5TH URAL INDUSTRIAL BIENNALE OF CONTEMPORARY ART

Peter Watkins

Peter Watkins / b. 1935, UK / lives and works in France

 

The 5th Ural Biennial Main Project features the work:
«The War Game» (Film, 1965)
Courtesy of the artist and BBCStudioLearning

Peter Watkins is a film and television director. A pioneer of docudrama, Watkins’s films use a combination of dramatic and documentary elements to dissect historical occurrences or possible near future events.

The War Game (1965), uses the style of a mock BBC news program to report (in documentary style) on the devastating occurrence and consequences of a nuclear attack in Kent, England. The extraordinarily violent and horrifying shots of smashed buildings, flying debris, bleeding children, and burned flesh make visible a false history in the place of the atomic bombings of Hiroshima and Nagasaki, real events of which no film was recorded at the time. (There is indeed abundant historical footage of the mushroom cloud, the aftermath of the bombing, and the architectural ruins.

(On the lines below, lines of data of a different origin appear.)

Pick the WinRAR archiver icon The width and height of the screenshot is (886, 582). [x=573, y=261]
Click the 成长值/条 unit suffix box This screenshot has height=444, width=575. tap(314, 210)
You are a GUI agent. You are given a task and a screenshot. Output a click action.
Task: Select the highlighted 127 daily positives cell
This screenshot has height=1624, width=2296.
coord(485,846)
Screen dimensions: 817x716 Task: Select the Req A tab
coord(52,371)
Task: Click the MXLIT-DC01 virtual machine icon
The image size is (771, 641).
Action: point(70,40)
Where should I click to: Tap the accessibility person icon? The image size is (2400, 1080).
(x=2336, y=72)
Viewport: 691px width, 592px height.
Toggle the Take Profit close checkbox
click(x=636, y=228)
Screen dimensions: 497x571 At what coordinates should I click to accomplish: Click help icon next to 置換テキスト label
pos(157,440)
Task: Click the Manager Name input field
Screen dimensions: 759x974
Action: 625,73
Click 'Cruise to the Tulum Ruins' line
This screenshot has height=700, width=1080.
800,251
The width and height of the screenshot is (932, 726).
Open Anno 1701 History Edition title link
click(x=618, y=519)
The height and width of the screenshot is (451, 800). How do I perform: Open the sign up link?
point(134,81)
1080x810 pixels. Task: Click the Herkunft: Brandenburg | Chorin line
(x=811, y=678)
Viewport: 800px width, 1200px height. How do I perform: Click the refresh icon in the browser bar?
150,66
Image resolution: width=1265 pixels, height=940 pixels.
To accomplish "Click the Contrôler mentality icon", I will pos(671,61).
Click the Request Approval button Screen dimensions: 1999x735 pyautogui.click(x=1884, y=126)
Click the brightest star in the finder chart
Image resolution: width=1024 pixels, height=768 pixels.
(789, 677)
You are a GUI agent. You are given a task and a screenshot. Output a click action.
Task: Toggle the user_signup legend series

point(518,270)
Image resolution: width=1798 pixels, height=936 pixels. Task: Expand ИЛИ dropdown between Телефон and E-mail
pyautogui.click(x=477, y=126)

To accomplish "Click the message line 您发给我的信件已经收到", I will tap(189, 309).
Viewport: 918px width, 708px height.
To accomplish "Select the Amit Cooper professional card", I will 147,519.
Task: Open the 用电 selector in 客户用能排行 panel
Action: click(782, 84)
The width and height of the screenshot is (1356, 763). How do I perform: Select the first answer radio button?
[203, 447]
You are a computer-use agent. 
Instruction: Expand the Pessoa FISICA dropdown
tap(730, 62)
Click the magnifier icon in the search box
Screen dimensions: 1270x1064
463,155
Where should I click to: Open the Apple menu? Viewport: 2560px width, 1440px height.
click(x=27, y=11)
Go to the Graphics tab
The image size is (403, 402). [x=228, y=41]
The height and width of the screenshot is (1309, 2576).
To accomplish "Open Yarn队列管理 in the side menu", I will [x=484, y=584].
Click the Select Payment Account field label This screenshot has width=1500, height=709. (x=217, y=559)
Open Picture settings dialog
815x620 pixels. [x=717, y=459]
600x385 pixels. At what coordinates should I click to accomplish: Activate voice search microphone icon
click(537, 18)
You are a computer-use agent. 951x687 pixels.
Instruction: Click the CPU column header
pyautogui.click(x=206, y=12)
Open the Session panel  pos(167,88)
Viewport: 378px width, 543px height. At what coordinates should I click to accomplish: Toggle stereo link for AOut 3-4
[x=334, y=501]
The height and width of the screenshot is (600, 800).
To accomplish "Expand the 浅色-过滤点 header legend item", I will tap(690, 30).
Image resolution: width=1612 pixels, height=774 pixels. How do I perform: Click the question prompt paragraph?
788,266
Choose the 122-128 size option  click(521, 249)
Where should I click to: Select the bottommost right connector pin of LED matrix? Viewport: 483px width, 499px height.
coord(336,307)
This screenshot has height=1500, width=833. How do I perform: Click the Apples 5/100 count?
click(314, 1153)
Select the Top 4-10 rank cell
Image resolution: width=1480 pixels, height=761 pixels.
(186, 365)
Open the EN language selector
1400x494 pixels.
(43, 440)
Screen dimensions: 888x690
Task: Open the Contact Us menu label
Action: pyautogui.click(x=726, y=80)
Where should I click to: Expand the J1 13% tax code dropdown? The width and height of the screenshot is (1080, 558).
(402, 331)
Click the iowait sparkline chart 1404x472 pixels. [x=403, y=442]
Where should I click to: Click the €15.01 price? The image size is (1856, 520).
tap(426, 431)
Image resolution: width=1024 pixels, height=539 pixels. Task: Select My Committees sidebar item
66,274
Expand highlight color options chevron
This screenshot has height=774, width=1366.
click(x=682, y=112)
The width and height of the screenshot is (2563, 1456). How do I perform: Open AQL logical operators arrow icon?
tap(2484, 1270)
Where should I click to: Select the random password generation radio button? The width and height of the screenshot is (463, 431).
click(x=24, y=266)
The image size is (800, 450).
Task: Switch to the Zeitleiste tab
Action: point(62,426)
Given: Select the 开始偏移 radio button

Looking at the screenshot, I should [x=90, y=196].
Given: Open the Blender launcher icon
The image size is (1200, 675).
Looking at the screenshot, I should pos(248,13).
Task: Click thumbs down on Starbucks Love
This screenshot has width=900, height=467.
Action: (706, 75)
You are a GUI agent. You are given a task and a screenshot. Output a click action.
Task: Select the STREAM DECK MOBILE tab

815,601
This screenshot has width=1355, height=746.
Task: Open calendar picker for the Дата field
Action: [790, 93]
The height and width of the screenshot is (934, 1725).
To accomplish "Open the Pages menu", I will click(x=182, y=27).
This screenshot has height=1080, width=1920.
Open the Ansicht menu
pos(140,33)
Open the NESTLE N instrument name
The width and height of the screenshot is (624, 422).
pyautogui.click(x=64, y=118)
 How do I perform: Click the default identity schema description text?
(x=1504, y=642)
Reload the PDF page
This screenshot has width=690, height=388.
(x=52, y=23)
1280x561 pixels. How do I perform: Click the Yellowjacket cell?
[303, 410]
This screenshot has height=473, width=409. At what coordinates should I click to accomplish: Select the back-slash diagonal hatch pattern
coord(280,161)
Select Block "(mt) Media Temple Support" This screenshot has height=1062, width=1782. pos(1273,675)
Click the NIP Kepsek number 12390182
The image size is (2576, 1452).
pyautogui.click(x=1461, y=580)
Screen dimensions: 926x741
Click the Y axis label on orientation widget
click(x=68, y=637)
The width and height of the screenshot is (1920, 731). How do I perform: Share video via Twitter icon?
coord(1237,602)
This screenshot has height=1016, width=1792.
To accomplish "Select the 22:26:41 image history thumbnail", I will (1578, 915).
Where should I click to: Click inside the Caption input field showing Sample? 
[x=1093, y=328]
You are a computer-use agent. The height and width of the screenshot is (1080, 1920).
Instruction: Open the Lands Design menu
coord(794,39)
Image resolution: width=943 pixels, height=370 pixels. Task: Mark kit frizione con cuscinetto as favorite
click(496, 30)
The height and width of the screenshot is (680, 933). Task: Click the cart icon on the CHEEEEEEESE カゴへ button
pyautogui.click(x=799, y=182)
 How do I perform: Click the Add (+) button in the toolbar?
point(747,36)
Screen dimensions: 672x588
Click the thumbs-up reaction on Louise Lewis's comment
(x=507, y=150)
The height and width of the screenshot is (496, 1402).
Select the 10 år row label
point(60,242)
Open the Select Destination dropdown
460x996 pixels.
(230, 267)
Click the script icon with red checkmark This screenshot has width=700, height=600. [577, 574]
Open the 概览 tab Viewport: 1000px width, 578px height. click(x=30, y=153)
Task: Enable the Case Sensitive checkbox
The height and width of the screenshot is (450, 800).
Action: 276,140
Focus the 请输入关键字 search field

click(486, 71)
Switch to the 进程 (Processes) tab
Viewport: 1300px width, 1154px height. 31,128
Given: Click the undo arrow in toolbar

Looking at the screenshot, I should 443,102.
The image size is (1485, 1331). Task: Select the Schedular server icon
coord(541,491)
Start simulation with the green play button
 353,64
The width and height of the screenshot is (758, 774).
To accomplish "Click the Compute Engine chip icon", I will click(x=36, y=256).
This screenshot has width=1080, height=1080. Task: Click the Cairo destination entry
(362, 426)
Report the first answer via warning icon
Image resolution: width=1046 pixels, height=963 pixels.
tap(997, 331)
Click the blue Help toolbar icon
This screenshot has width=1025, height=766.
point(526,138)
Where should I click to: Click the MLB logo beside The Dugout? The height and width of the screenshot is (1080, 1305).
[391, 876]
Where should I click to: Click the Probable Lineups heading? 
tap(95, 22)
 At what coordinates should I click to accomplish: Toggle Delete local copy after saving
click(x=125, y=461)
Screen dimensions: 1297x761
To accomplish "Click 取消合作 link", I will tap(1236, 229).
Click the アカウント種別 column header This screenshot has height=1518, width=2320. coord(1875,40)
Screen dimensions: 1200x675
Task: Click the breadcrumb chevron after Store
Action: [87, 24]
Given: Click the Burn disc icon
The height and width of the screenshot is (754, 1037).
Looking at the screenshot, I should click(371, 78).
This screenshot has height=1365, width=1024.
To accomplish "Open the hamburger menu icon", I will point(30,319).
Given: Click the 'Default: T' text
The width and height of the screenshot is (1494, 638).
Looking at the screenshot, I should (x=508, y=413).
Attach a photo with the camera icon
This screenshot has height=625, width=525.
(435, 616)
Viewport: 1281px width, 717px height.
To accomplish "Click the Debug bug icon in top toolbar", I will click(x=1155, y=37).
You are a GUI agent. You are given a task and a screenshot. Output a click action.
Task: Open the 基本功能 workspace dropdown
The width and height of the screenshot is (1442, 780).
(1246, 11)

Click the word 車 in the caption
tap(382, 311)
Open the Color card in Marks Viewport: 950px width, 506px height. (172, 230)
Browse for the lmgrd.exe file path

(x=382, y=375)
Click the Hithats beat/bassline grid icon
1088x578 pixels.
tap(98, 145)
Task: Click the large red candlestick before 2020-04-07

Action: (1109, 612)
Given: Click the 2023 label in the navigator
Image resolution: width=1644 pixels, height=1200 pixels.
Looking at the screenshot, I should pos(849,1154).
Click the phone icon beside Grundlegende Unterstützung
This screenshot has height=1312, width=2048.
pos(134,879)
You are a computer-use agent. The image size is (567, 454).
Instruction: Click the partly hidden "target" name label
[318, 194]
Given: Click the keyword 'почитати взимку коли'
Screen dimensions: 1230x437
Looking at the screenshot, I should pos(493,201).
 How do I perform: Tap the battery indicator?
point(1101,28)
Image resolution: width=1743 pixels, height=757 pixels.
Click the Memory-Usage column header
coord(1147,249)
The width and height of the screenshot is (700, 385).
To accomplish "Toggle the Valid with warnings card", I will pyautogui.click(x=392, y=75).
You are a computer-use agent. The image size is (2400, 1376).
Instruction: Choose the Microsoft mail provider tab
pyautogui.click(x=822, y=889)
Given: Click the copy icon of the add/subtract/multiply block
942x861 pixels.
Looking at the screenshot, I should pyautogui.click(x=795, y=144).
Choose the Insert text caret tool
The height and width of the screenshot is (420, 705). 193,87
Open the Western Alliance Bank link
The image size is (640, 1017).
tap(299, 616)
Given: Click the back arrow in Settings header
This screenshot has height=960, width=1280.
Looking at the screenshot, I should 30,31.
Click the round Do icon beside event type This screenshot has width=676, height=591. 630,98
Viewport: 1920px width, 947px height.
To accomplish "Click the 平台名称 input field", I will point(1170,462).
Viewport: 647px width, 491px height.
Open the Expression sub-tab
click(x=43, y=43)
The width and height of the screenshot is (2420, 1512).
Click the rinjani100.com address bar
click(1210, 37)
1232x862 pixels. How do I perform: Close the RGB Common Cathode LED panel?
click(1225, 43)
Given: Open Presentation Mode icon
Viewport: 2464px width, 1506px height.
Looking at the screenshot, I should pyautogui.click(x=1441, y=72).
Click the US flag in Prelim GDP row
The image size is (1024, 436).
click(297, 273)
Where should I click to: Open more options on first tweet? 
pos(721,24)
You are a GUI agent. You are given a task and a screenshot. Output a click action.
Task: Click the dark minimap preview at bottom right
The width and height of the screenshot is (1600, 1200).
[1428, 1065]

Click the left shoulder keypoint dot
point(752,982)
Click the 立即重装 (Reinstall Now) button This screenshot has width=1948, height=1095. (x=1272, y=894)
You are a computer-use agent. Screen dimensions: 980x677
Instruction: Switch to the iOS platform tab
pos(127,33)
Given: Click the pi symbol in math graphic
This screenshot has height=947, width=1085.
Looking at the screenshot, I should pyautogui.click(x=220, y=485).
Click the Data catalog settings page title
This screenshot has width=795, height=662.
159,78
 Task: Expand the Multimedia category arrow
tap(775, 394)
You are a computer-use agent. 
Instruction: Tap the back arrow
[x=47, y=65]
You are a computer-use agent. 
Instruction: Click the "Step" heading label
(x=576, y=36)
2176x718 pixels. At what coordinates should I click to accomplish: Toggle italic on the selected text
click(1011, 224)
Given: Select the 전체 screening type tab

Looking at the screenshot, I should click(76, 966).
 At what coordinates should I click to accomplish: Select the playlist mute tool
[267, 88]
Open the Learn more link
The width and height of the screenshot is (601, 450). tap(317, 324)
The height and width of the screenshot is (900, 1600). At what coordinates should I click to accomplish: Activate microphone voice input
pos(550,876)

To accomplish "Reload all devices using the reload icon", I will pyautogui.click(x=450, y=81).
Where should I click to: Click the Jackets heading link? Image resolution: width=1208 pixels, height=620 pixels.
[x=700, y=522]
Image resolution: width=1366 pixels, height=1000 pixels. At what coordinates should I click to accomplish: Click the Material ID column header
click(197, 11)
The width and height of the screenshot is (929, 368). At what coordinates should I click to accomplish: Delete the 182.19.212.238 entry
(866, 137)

However there are no recordings of the atomic event as it is brutally rendered in Watkins’s film.) The fabricated images thus play an alarming role: by creating tragic images, they appeal for preventative action. More importantly, by appropriating the fiction of technological progress, the film reveals the great scheme of modernity’s universal claim by means of fabrication, falsification, and decontextualization to fill the void of history. The War Game won the Academy Award for Best Documentary Feature in 1966, even though the BBC decided not to show it at the time, as “the effect of the film has been judged by the BBC to be too horrifying for the medium of broadcasting.” The film was finally televised on July 31, 1985.